- [What this task involves] Where a line holds the word "définitions", copy it from the records.

─── Available records ───

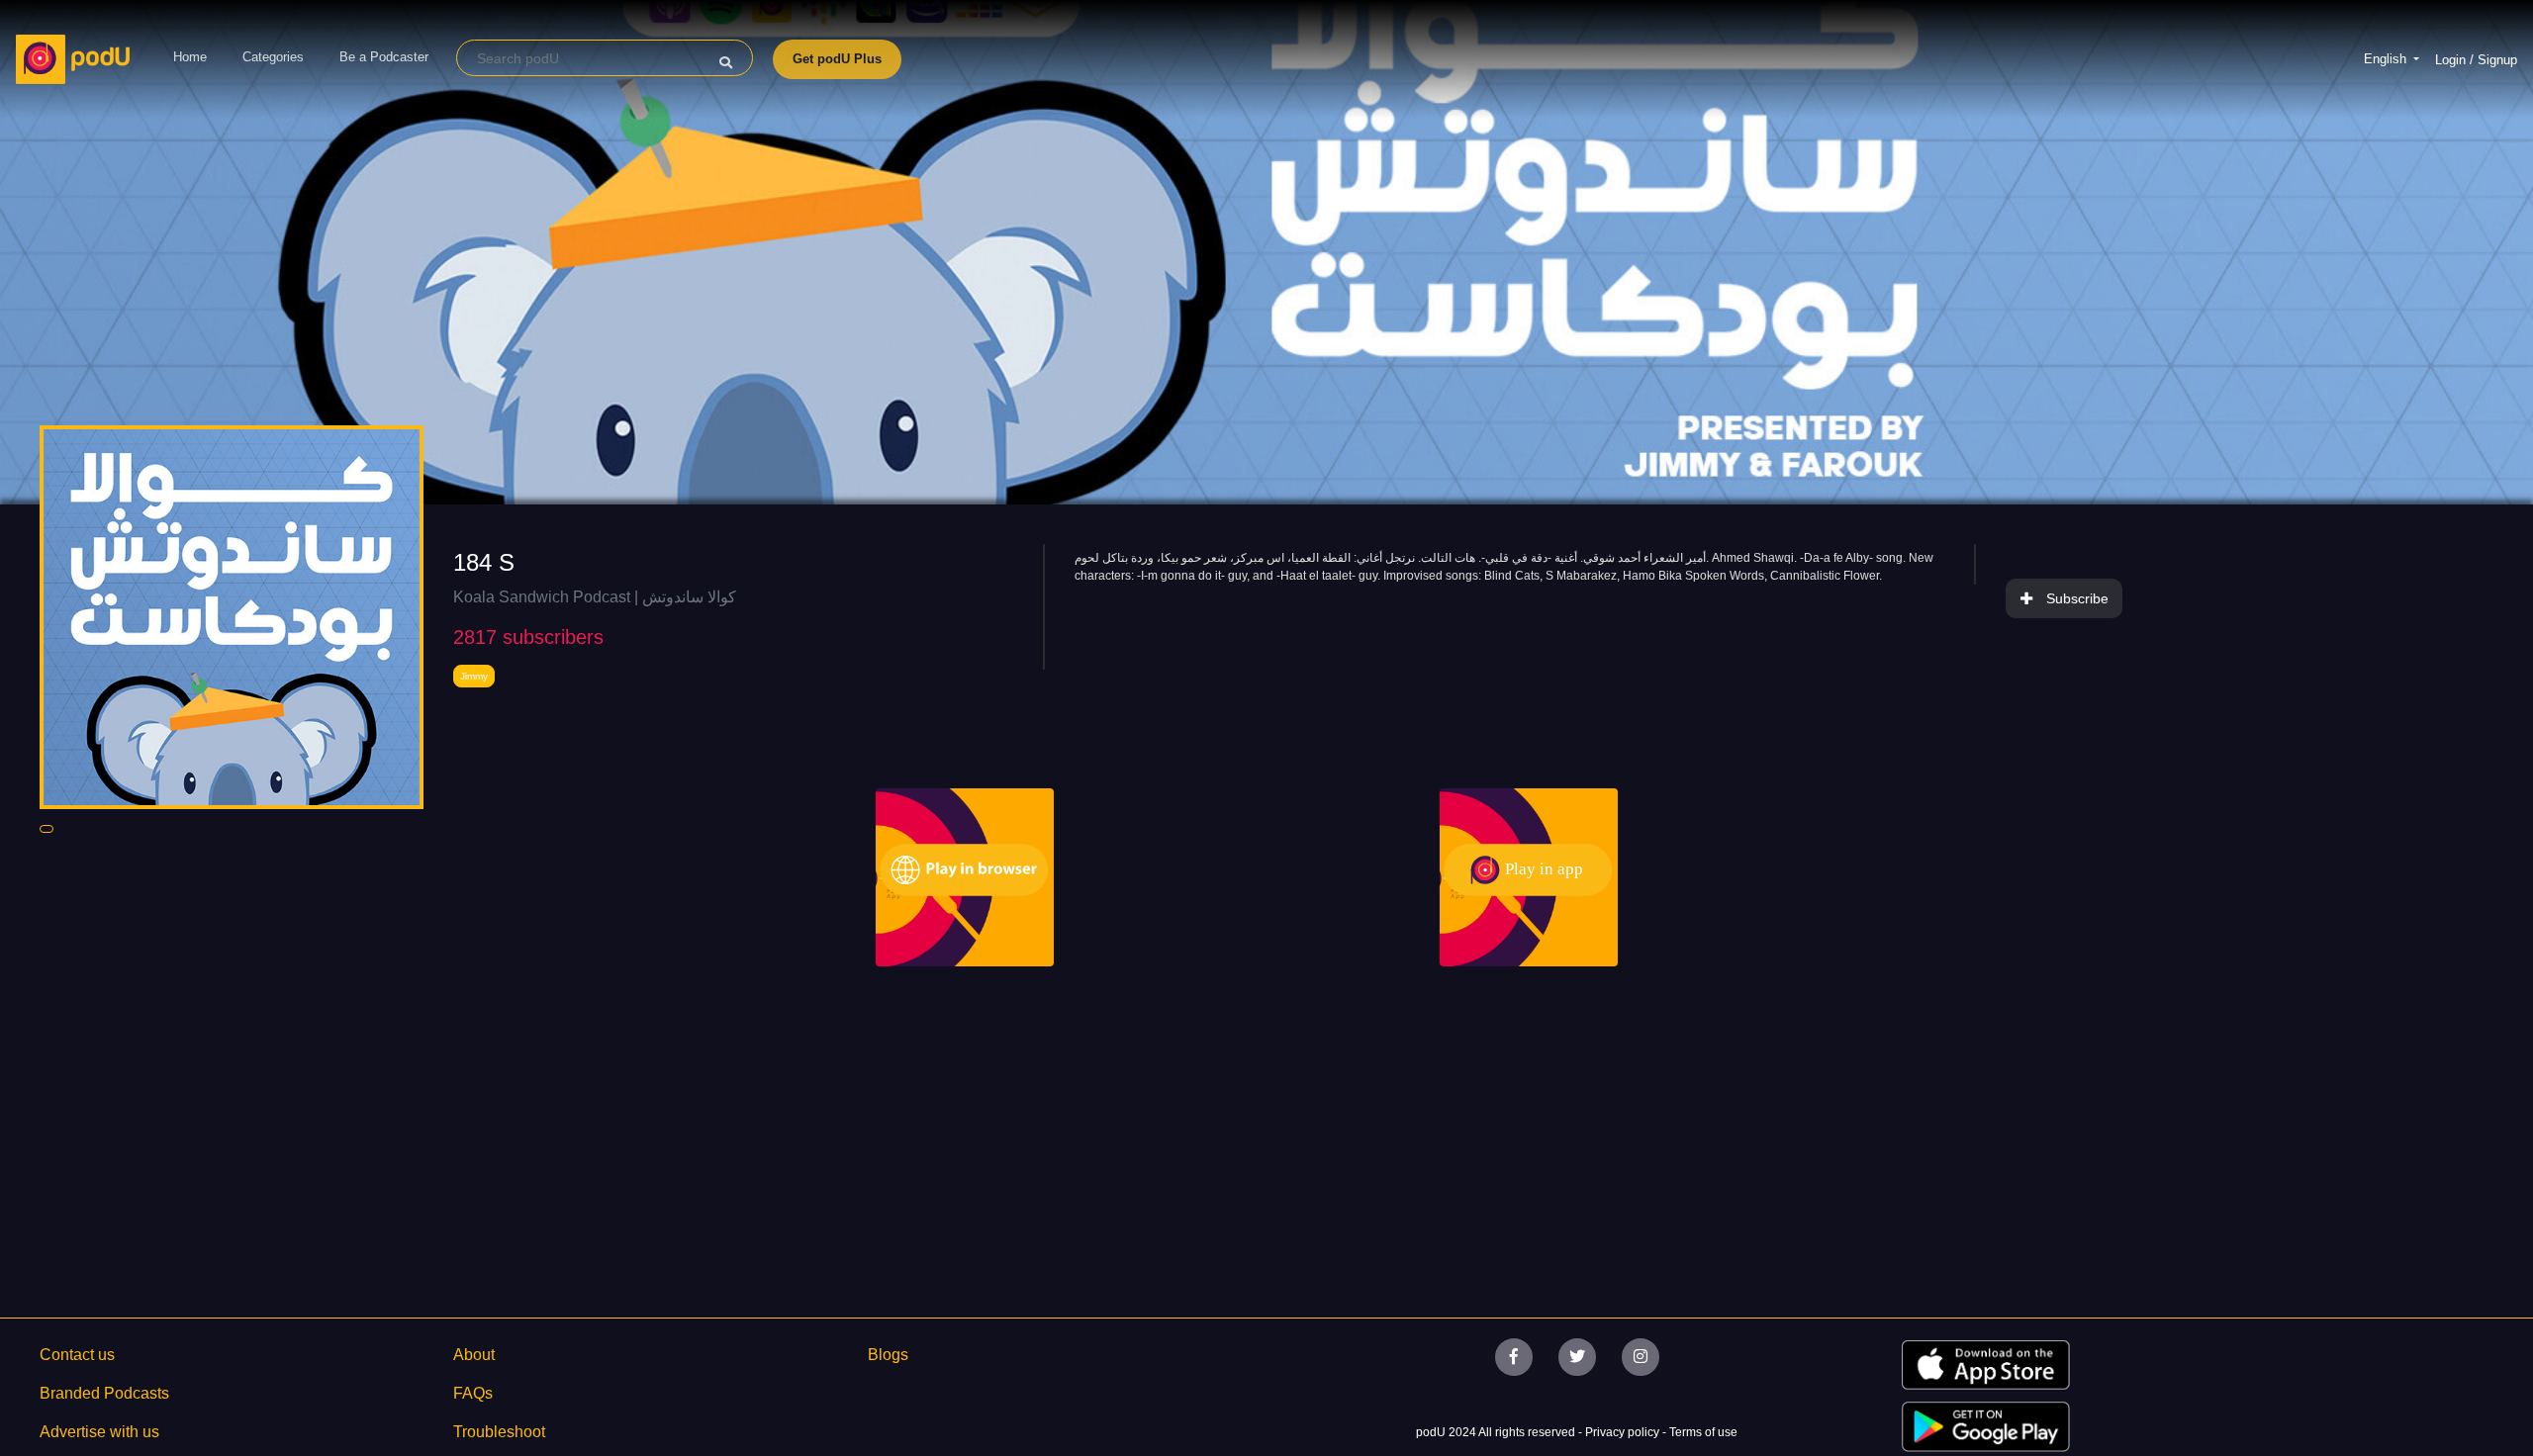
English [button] (2387, 58)
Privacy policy (1623, 1432)
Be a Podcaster (383, 56)
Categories (273, 56)
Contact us (77, 1354)
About (474, 1354)
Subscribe (2077, 598)
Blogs (888, 1354)
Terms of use (1703, 1432)
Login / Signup (2476, 59)
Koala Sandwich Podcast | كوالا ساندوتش (594, 597)
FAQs (473, 1393)
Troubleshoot (499, 1431)
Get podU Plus (837, 58)
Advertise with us (99, 1431)
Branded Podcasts (104, 1393)
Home (190, 56)
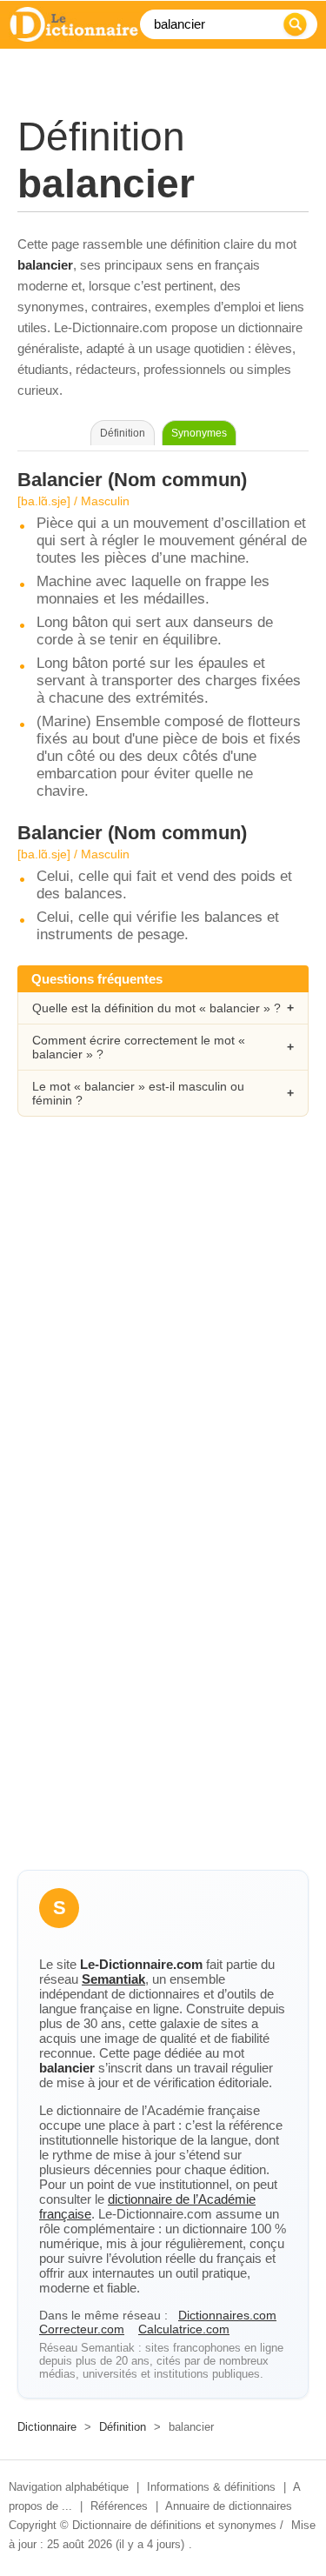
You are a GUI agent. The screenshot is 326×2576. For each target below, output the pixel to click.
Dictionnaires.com (227, 2315)
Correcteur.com (81, 2329)
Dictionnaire (47, 2426)
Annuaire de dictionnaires (228, 2506)
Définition (122, 2426)
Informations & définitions (211, 2486)
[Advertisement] (163, 1319)
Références (119, 2506)
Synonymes (199, 433)
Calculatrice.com (184, 2329)
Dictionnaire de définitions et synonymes (174, 2525)
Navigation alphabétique (69, 2486)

───

- [Written answer]
Informations & définitions (211, 2486)
Dictionnaire de définitions et synonymes (174, 2525)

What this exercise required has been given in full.